When she took it, he backed away, returned to sitting on the edge of his desk, contemplating the dark striations designed to mimic marble in the vinyl floor tiles and trying not to listen in on Lilah’s side of the conversation.

“Um, about ten minutes apart.”

Ten minutes? Was that fast? His heart stuttered. Should they boil water?

“Yes. It broke just now,” she said, and then, “No. Not a lot.”

He turned to look at her, but she had her back to him. How could she stand there so composed? Hell, how could she stand at all? Parts of him that were never going to birth a baby strongly protested the very concept, to the point his own legs felt unsteady. She suddenly looked over her shoulder and caught him watching her. “I don’t know,” she said into the phone. “I’d have to check.” With that, she bit her lip and stared at him.
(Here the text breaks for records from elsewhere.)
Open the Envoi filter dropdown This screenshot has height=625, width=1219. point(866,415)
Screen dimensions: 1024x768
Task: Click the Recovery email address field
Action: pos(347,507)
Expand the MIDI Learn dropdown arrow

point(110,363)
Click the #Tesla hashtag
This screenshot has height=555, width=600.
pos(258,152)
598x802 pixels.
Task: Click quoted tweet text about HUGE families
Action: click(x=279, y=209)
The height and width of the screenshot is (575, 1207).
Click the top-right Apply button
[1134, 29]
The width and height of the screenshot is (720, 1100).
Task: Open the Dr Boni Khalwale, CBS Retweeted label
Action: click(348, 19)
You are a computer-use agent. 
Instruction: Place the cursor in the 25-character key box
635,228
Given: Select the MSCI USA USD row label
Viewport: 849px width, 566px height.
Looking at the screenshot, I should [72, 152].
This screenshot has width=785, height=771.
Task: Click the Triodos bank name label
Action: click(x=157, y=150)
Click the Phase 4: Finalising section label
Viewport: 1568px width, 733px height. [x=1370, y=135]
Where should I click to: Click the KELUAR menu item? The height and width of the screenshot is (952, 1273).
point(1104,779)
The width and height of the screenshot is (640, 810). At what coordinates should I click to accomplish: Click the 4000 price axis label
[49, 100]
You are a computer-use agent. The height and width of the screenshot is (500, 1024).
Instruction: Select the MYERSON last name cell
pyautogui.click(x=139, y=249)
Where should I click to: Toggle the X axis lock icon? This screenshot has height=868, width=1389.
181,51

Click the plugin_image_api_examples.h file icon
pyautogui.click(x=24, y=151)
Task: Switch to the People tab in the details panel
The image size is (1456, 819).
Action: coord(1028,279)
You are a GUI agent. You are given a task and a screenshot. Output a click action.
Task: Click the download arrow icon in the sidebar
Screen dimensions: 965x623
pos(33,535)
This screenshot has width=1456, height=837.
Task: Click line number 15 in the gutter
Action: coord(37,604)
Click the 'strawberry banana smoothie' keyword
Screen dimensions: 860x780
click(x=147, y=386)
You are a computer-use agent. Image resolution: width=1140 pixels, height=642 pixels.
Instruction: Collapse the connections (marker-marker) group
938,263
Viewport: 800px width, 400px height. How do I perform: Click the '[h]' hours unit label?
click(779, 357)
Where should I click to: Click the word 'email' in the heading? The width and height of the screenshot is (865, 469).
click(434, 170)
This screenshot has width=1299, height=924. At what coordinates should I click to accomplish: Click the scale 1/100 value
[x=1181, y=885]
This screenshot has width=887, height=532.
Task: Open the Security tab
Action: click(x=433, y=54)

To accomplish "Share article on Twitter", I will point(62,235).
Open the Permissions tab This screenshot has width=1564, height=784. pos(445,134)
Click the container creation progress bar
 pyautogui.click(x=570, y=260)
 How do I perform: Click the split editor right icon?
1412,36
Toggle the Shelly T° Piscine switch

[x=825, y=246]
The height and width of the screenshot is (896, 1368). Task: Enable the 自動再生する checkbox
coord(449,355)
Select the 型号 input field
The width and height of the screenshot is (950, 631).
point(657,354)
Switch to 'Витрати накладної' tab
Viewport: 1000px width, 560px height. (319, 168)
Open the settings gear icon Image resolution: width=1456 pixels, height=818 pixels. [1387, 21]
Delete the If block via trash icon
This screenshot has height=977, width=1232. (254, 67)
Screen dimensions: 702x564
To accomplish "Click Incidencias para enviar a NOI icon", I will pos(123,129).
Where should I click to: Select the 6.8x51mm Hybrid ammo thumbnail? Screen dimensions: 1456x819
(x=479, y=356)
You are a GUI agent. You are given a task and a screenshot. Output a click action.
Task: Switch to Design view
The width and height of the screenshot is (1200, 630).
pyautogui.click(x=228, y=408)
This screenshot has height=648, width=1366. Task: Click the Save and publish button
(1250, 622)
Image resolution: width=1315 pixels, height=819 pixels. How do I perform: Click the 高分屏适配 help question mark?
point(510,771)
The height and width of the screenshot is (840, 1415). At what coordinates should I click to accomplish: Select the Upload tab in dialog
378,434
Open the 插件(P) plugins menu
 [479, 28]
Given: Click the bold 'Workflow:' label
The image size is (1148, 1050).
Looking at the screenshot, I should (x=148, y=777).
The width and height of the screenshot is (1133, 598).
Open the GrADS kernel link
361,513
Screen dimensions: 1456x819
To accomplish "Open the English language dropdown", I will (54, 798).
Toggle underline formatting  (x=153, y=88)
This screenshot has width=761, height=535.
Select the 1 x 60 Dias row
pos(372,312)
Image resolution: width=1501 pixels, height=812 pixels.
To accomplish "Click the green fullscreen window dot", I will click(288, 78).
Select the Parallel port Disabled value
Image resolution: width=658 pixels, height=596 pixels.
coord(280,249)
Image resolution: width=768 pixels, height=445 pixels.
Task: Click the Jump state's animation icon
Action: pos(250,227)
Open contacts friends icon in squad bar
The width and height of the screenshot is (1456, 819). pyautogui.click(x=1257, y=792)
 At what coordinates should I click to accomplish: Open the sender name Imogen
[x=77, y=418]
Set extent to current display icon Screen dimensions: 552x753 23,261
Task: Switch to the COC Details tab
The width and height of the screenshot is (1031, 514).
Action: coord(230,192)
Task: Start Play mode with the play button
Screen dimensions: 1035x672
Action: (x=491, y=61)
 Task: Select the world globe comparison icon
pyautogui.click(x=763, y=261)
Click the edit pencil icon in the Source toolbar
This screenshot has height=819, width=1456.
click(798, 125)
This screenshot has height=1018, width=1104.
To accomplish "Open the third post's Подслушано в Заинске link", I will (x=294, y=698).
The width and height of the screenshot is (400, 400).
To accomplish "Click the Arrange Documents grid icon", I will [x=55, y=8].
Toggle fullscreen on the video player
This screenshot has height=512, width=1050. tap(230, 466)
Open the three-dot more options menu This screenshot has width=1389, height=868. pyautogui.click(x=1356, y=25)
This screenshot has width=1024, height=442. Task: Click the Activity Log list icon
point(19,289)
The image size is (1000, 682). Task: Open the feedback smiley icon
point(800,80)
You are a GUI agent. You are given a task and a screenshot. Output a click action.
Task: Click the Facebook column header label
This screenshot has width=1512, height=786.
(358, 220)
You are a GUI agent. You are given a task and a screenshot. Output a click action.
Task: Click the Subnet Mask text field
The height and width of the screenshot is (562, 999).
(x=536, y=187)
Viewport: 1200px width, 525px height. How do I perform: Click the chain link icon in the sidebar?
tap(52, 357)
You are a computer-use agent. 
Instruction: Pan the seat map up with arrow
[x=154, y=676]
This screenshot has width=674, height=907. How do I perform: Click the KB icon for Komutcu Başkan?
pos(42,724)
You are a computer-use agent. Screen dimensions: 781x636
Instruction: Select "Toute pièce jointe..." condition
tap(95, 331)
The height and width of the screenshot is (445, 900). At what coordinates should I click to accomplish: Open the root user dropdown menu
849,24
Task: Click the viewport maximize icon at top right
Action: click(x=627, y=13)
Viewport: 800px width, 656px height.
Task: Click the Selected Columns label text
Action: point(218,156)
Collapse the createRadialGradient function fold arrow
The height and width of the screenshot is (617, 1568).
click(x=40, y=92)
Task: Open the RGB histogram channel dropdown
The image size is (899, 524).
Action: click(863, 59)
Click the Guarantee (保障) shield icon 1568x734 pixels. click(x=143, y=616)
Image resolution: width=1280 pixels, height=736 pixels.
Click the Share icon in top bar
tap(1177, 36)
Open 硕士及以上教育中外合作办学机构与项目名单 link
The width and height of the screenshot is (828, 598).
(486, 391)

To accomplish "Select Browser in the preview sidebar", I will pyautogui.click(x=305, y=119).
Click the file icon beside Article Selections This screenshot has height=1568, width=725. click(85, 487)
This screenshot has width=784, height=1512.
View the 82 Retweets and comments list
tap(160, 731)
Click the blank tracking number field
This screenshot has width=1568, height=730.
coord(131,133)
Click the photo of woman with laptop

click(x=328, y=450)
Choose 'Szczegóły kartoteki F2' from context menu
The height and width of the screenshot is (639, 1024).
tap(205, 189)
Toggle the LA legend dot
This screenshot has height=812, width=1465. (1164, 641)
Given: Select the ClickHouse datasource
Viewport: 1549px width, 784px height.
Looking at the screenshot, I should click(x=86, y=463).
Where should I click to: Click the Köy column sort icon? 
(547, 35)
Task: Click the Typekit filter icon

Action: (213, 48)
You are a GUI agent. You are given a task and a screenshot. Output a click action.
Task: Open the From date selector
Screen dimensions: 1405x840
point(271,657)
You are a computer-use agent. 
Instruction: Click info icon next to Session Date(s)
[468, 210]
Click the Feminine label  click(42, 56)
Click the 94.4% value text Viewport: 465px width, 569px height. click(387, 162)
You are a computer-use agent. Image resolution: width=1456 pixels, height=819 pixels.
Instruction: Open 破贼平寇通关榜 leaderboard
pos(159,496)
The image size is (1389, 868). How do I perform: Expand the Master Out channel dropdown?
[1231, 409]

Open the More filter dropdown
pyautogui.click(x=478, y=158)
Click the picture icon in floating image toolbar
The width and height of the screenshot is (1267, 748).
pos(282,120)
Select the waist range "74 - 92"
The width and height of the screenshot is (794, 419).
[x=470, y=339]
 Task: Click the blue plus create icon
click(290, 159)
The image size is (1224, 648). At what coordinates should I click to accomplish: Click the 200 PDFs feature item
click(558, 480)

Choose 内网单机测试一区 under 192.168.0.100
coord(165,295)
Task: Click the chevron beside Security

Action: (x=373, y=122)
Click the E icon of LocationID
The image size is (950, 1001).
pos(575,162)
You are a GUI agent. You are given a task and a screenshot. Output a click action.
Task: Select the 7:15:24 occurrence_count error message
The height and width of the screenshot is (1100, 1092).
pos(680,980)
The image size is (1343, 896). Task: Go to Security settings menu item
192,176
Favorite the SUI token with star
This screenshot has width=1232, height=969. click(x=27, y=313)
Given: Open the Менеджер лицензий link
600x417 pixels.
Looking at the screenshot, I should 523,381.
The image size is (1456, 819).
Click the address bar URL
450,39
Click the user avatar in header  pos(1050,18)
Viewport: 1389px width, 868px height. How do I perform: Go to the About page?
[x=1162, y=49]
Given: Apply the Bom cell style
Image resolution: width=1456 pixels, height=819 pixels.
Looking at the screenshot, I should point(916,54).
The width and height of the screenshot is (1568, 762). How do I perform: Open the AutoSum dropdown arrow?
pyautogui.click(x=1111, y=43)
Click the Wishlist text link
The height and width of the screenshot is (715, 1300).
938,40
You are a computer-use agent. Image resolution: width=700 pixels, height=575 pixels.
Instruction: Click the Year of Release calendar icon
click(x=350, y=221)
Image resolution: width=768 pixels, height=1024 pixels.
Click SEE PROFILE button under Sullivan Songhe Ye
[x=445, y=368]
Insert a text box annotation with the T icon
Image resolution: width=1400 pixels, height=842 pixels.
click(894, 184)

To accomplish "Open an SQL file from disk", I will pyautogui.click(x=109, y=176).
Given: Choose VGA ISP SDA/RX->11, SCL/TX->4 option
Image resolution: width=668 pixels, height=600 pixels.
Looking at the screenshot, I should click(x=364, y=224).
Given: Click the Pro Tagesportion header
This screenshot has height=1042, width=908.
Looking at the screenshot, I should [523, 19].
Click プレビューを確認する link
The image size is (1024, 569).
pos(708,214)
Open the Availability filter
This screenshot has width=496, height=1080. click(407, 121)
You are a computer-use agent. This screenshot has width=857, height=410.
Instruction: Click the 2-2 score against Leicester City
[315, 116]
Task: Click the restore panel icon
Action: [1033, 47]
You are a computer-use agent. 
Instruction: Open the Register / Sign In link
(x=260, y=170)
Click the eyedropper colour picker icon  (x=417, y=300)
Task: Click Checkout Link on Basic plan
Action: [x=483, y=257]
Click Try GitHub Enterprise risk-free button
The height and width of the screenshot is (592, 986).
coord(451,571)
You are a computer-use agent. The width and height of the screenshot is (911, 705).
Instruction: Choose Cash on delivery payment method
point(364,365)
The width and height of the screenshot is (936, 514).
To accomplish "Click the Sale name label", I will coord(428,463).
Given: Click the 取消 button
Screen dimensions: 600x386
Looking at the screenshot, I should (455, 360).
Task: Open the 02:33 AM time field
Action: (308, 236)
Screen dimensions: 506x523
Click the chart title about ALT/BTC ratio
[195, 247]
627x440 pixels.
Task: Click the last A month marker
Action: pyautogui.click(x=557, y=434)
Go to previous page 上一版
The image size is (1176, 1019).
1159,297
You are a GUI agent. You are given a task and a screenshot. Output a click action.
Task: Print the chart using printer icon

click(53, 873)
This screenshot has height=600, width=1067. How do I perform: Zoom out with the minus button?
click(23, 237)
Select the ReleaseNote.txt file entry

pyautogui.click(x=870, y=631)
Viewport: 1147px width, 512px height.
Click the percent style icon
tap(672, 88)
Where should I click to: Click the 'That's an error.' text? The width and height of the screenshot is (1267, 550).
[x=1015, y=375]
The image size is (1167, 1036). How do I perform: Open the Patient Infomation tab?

An awkward silence stretched, and then it hit him. “Oh. I’ll just…step out.” He moved to the door, then hesitated over leaving her alone in her condition. “I’ll be right outside the door. Just holler if you need me.”

She nodded but fluttered her hand in a go motion. He went, pulling the door shut behind him. And waited. And waited. After an interminable five minutes, he raised his hand to knock on the door when it swung open.

Lilah looked up at him, a little flushed but otherwise reassuringly not seeming as if a small life was slowly attempting to push its way out of her body. While he took that in, his mouth proceeded on autopilot with a brisk, “What’s up?”

What’s up? Jesus Christ, you’ve lost your mind.

Incredibly, she laughed, proving beyond a shadow of a doubt that between the seasoned, Special Forces op trained to deal with do-or-die situations and the sheltered, twenty-one-year-old student and part-time waitress, she was the cooler under pressure. “You seem really nervous for someone whose been through this before.”

Been through this before? How had he been through this before? Oh. Mia. “Are you kidding? I didn’t even get called to the hospital until hours after Mia was born. This”—he gestured vaguely to her stomach—“is all new. So, what’s the plan?”

“Dr. Devan wants me to go over to the clinic.” While she spoke, Lilah handed him his phone. “She’s calling Beverly in to open up.”

“They’re not open?” He pocketed the phone and took a step back, turned right, then left—nowhere to go—and faced front again. “Why Beverly? Where’s the doc?” Stress sent his voice up in volume as he battered her with questions. Beverly Owatch manned the clinic’s front office, took vitals, administered vaccines to unenthusiastic kids, and could probably administer basic first aid. She was not an obstetrician.

Lilah raised a hand, palm up. “It’s Sunday.”

Right. Right. Of course, it would be. But Bev was around to open the clinic, so that problem was solvable. His mind circled back to the more nerve-wracking question. “Where’s Dr. Devan?”

“She’s…um…” Lilah bit her lip again. “Don’t freak out, all right?”